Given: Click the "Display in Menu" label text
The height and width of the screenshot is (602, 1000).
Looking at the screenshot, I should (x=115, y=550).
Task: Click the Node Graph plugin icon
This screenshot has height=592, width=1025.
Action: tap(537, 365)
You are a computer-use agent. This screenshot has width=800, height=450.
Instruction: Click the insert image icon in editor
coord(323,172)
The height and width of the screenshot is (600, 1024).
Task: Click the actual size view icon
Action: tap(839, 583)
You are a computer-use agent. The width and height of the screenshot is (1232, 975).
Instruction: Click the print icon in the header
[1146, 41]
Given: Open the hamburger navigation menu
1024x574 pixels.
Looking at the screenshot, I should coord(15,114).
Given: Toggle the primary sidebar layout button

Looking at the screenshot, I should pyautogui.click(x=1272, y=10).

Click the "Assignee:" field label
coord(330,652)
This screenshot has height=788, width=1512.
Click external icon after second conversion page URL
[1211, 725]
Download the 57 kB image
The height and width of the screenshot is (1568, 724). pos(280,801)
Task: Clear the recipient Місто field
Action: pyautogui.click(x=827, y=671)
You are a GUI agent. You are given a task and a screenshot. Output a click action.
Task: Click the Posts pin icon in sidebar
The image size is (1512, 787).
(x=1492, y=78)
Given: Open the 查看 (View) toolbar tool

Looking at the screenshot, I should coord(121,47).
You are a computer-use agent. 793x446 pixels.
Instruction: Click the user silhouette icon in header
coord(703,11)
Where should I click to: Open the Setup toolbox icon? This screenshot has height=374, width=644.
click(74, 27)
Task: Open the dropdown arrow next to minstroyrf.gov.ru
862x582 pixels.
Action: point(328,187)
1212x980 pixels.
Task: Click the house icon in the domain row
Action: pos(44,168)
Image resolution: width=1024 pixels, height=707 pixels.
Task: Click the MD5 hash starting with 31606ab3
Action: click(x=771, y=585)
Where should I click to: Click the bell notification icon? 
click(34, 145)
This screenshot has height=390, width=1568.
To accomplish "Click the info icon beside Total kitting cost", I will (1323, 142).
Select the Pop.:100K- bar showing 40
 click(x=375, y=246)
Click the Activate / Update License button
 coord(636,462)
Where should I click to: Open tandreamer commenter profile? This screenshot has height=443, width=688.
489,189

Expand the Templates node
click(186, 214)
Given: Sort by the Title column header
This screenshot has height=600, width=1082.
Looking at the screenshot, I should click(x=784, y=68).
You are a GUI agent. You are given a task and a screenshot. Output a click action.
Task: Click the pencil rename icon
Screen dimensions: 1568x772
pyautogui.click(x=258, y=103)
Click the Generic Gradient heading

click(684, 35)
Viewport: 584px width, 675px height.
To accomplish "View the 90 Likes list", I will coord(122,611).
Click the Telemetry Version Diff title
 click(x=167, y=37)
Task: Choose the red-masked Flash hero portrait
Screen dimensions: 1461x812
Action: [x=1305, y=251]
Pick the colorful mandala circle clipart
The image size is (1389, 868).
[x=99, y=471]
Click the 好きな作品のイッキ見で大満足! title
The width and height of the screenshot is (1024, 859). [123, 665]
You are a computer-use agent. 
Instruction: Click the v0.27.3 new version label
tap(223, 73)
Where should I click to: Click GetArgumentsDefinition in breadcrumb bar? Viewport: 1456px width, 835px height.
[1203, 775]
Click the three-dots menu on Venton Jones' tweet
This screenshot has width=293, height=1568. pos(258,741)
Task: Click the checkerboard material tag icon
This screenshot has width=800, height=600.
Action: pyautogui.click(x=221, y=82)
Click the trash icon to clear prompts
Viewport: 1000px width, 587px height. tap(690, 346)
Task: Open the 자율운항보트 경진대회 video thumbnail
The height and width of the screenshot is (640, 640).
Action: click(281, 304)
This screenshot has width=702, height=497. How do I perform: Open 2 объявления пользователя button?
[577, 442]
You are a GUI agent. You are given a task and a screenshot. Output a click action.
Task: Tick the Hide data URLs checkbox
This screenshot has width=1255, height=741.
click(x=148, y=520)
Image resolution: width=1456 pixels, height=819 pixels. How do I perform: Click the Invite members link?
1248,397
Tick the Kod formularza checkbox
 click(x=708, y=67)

■ ■ ■ ■ ■

Recast the lines of the items above as a Markdown table with the columns No. and Text, starting at the line that contains "Click the 好きな作品のイッキ見で大満足! title" and ending after the line that contains "This screenshot has width=293, height=1568.". Skip any blank lines, and number each remaining line in the No. column.

| No. | Text |
|---|---|
| 1 | Click the 好きな作品のイッキ見で大満足! title |
| 2 | The width and height of the screenshot is (1024, 859). [123, 665] |
| 3 | You are a computer-use agent.  |
| 4 | Instruction: Click the v0.27.3 new version label |
| 5 | tap(223, 73) |
| 6 | Where should I click to: Click GetArgumentsDefinition in breadcrumb bar? Viewport: 1456px width, 835px height. |
| 7 | [1203, 775] |
| 8 | Click the three-dots menu on Venton Jones' tweet |
| 9 | This screenshot has width=293, height=1568. pos(258,741) |